The court declines AOL's request for attorneys' fees. As noted by AOL itself, the action was a case of first impression under the Digital Millennium Copyright Act, 17 U.S.C. § 512. Based on the dearth of legal authority and the complexity of legal issues presented, Plaintiff could have reasonably believed that the claims he was advancing against AOL were meritorious. Far from being objectively unreasonable, Plaintiff's arguments were both reasonable and well presented, although ultimately unavailing. Defendant's contention that Plaintiff should have been well aware that section 512(a) clearly precluded AOL from liability is disingenuous; the Court itself spent easily over one hundred hours researching the law and analyzing the evidence in the instant case and reached its final decision after months of careful consideration. Moreover, the Court does not agree with AOL that Plaintiff's litigation conduct was "unreasonable" and evidence of an irrational or improper "vendetta" against AOL. Finally, an award of attorneys' fees to AOL would not advance the purposes of copyright law. To the contrary, it would likely have a chilling effect on copyright holders, who would be less likely to seek legal protection for their copyrights in the future, even in situations in which their infringement claims were potentially meritorious.

Ellison v. Robertson et al., No. 00-4321 FMC (RCx), Dock. No. 222 (15 May 2002) at 2–3 (footnote omitted). (Keep in mind that this precedes our victory on appeal; all Judge Cooper had before her was her grant of summary judgment to AOL.)

As complex as this is, the situation is much worse in trademark law. Under the Lanham Act, attorney's fees may be awarded in "exceptional cases," 15 U.S.C. § 1117(a), and statutory damages are available only for "counterfeit marks." To say the least, despite the strident claims of every litigant that his or her case is "exceptional," awarding attorney's fees in trademark actions is far less common than in copyright actions.

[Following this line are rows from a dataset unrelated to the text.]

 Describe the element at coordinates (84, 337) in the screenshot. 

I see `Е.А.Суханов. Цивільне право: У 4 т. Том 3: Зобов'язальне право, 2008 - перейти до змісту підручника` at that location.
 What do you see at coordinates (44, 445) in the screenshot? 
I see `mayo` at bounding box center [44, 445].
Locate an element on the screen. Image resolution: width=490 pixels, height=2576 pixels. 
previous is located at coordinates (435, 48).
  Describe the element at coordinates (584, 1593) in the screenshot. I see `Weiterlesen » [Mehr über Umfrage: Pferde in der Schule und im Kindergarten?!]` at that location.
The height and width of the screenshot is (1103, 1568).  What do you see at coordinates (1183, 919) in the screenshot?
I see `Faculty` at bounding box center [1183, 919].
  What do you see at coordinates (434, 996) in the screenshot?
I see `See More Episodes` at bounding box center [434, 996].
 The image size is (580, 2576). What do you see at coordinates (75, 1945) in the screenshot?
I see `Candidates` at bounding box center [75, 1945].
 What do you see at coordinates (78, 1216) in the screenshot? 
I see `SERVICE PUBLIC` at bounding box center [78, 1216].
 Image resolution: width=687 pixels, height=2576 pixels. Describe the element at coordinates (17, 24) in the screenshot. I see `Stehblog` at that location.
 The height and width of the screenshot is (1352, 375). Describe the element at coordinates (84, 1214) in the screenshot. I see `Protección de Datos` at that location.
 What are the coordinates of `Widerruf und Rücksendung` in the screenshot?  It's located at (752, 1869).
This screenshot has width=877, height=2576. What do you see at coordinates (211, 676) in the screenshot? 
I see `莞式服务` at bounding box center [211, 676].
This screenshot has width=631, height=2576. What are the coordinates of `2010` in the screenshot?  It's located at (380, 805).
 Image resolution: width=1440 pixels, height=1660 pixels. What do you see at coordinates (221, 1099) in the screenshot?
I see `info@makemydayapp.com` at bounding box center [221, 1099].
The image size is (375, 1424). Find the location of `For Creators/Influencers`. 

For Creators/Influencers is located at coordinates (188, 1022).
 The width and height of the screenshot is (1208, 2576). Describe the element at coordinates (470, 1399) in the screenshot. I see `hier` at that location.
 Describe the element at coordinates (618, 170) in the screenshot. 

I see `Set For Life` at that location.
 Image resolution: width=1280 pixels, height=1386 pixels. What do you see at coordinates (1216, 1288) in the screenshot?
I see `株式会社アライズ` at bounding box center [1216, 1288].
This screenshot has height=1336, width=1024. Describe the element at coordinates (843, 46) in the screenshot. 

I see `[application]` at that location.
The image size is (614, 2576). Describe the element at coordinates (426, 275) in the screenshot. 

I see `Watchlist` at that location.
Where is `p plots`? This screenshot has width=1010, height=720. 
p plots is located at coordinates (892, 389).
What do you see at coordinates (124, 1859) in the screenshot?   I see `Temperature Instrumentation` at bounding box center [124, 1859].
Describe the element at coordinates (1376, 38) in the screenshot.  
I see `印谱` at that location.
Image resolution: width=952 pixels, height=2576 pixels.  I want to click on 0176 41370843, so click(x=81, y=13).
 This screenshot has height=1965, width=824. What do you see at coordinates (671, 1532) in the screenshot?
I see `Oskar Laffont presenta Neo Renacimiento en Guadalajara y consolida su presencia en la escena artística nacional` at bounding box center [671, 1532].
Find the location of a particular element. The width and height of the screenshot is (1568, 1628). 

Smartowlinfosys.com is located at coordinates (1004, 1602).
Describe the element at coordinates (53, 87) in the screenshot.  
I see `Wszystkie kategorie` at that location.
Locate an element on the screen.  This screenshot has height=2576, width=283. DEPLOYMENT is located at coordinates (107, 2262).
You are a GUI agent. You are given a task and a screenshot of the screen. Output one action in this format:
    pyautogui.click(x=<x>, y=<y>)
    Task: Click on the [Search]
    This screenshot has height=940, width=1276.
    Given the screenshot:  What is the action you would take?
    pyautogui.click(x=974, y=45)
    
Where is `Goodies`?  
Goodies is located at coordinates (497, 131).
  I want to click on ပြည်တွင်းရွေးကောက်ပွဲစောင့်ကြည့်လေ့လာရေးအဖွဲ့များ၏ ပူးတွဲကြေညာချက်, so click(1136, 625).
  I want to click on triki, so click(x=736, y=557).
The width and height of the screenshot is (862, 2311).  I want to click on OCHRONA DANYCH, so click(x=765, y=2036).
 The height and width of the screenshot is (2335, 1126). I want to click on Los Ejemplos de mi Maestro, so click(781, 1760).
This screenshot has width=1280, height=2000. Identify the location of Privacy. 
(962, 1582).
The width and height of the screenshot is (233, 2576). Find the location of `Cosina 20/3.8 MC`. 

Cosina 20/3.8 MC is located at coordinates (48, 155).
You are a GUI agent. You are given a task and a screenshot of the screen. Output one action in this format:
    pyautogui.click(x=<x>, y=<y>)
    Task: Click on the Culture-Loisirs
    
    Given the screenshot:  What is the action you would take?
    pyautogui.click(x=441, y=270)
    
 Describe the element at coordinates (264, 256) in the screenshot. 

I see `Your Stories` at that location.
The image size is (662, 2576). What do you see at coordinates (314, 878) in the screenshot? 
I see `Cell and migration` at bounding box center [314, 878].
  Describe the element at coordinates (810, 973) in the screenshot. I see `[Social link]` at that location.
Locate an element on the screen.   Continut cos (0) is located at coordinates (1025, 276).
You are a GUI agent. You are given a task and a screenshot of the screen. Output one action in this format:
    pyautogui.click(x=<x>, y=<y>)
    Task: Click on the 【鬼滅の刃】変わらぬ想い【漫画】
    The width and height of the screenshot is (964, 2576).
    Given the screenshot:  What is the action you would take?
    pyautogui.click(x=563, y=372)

Then, too, the tension noted in previous entries between likelihood of confusion and the quality of the "copying" of a mark makes some of the most egregious misuses rather a more difficult case to prove.

So, however strong the theoretical underpinning for treating fan fiction (and, more generally, playing in other creators' sandboxes) as closer to a trademark matter than to a copyright matter absent literal copying (or, in some extreme instances, literal copying followed by alterations perceived as sufficient to evade a charge of literal copying), in practice we're stuck with continuing to see the case law developed under copyright theories. By itself, this explains why courts—particularly the Second Circuit—have so badly mangled the theoretical basis of copyright actions: In practice, unless a copyright cause is available, a creator whose sandbox has been invaded may have no avenue for legal relief. Perhaps this points out another problem with trademark law, in that trademark is a hybrid theory. Rather than being purely (or close to purely) a matter of intellectual property law, it originated as consumer-protection law and has since moved toward intellectual property—largely for procedural reasons, as governments stopped enforcing trademarks and left enforcement to those whose marks were at issue.

What this really means, in the end, is that despite my particular preferences, and the vastly clearer theory of derivative-work liability that one can obtain by ignoring copyright doctrine, this entire essay may have been little more than a theoretical exercise. Unless, of course, it somehow becomes (in)famous enough to catalyze some serious reform efforts, which is not very likely!

In any event, I will wrap up soon. I promise. (Trust me. I'm a lawyer.)